Finally, in a book entitled Types de Jung et Tempéraments Psychobiologiques Jean-Charles Gille-Maisani describes the temperaments discovered by the French psychologist Léone Bourdel. By studying the reactions of people to different kinds of music, she distinguished four kinds of temperament: the harmonic, the melodic, the rhythmic and the complex, all of which she found had ramifications far beyond the musical field. The melodic is characterized by social adaptability. He or she is an extravert, active and open, a person whose life is deeply affected by the circumstances of the moment. They love to live in large cities and are oriented to the rooms in their houses that have to do with social interaction. They love well-being, and can adapt themselves to all kinds of other people. Here we begin to recognize the face of our old friend, Sheldon's viscerotonic or endotonic temperament. The rhythmic temperament, in contrast, is more independent, less emotional, loves movement, has an objective judgment, and can tolerate a monotonous cuisine. If the melodic is drawn to the social professions and business, the rhythmic is found among military officers, police, executives and so forth. Here we find a temperament that closely resembles Sheldon's somatotonic or mesotonic. The third temperament, the harmonic, is an introvert, habitually reserved and even inhibited. "The harmonic is, more than the other temperaments, vulnerable to the environment, with which he would love to be in harmony but to which, in fact, he is rarely well adapted. Criticisms inhibit him, especially if he feels himself misunderstood, not loved." (p. 86) The harmonics have a tendency to prefer jobs in research. This, of course, matches Sheldon's cerebrotonic or ectotonic. The fourth temperament is a mixture of the three previous ones.

What is interesting about these temperamental descriptions, which were experimentally derived, are not only their confirmation of Sheldon's, but how Gille goes on to explore their relationship with the different blood groups and with different kinds of handwriting. And most importantly, in the process of doing so makes some comments about the relationship between these temperaments and Jung's types which he had examined in the first part of the book. Will these comments coincide with the relationship we are proposing between Sheldon's temperaments and Jung's types? The melodic is characterized as an extravert whose sentiment in the terms of Janet is not inferior, making us think of Sheldon's extraversion of affect. The melodic-rhythmic, that is, the melodic with secondary rhythmic development, is characterized by Gille as having sensation well developed. (p. 107) And this is the area we described as extraverted sensation thinking and extraverted sensation feeling. When it is a question of the rhythmic, Gille had stressed his well-developed action, but also his relative independence from his milieu and does not characterize him as either an introvert or an extravert, making us think of the independence that Gray subscribed to the thinking type and, sure enough, Gille relates this type to Jung's thinking type. When it is a question of the harmonic he says he finds all the Jungian types there, but the introverted intuition type is the most frequent. We will return to this interesting work in connection with blood types later on, but here it is important to note we have some more independent evidence that tends to anchor the three poles of Sheldon's somatotype chart in relationship to Jung's psychological types in the way we have proposed.

Indirect Comparisons

While it is true that direct comparisons between somatotype, temperament and psychological type will shed the most light on the relationships between them, indirect comparisons, created by comparing somatotype and psychological type to a common third thing, would also be interesting and worth doing. Indirect comparisons of this kind are difficult to do because of the difference in the samples that are available, and in the procedures used to gather them. In the following comparisons we have simply selected some highlights that agree with our overall relationship between somatotypes and psychological types. We have done this in order to encourage careful comparisons between these two areas.
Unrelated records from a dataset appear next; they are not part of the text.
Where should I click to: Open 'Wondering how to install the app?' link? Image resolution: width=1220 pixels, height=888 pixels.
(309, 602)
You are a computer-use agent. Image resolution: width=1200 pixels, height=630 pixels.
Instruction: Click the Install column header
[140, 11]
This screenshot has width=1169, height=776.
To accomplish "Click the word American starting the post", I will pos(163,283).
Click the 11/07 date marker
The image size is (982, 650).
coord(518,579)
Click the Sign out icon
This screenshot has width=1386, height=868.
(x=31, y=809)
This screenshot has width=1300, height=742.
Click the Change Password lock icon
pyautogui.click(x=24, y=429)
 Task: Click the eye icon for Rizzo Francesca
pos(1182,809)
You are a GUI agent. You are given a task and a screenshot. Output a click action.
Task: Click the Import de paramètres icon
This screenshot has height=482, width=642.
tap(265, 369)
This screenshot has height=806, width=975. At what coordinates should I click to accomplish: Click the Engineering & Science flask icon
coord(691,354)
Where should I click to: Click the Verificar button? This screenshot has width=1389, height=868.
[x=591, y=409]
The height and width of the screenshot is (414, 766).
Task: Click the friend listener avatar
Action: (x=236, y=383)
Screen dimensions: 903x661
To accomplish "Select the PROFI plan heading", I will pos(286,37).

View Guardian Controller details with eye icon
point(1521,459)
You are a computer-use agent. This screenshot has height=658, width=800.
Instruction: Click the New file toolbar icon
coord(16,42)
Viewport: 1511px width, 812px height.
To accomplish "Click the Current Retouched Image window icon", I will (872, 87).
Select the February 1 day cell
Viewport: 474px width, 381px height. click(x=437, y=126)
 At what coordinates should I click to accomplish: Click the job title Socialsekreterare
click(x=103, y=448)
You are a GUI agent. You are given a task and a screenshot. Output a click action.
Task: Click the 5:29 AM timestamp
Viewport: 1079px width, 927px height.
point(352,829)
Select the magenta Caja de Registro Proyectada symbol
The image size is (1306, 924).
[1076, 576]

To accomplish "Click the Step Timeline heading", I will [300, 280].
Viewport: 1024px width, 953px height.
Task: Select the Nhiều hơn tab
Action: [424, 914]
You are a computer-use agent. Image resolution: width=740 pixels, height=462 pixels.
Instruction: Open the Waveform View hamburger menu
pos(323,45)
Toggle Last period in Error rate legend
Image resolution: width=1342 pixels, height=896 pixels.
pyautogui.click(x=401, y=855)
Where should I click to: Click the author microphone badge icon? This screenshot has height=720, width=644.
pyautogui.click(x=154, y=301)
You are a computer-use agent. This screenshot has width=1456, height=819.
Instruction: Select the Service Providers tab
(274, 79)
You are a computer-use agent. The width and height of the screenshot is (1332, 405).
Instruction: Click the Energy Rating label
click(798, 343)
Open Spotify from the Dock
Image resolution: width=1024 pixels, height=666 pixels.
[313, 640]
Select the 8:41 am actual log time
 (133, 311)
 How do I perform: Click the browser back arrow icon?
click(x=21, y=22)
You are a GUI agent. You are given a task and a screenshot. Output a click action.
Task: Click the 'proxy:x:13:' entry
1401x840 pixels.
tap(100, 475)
1. Myers (1960) compared the MBTI and Strong Vocational Interest Blank scores of 727 male freshmen, while Parnell (1958) examined the somatotype and the choice of faculty of 2,866 male freshmen upon entering Birmingham University (Great Britain). In the case of mathematics the MBTI results indicated a preference for introversion, intuition and thinking, while Parnell found the highest concentration of somatotypes in the endomorphic-ectomorphic range, which is the equivalent to our IU type. In the same way, in the interest of physics, Myers found the same type elements predominated, while Parnell found the highest concentration of somatotypes among the mesomorphic ectomorphs, which we are taking to be equivalent to the IU and IT types.

2. Deabler, Hartl and Willis (1975) somatotyped and gave the Strong Vocational Interest Blank to 300 male subjects. They found, for example, a significant correlation between psychology and ectomorphy. Myers, in the previously cited study, found a strong preference for the intuitive function among psychologists. Under the category of purchasing agent, Myers found the elements of extraversion, sensation and thinking predominating, while the Deabler study found a positive correlation with endomorphy.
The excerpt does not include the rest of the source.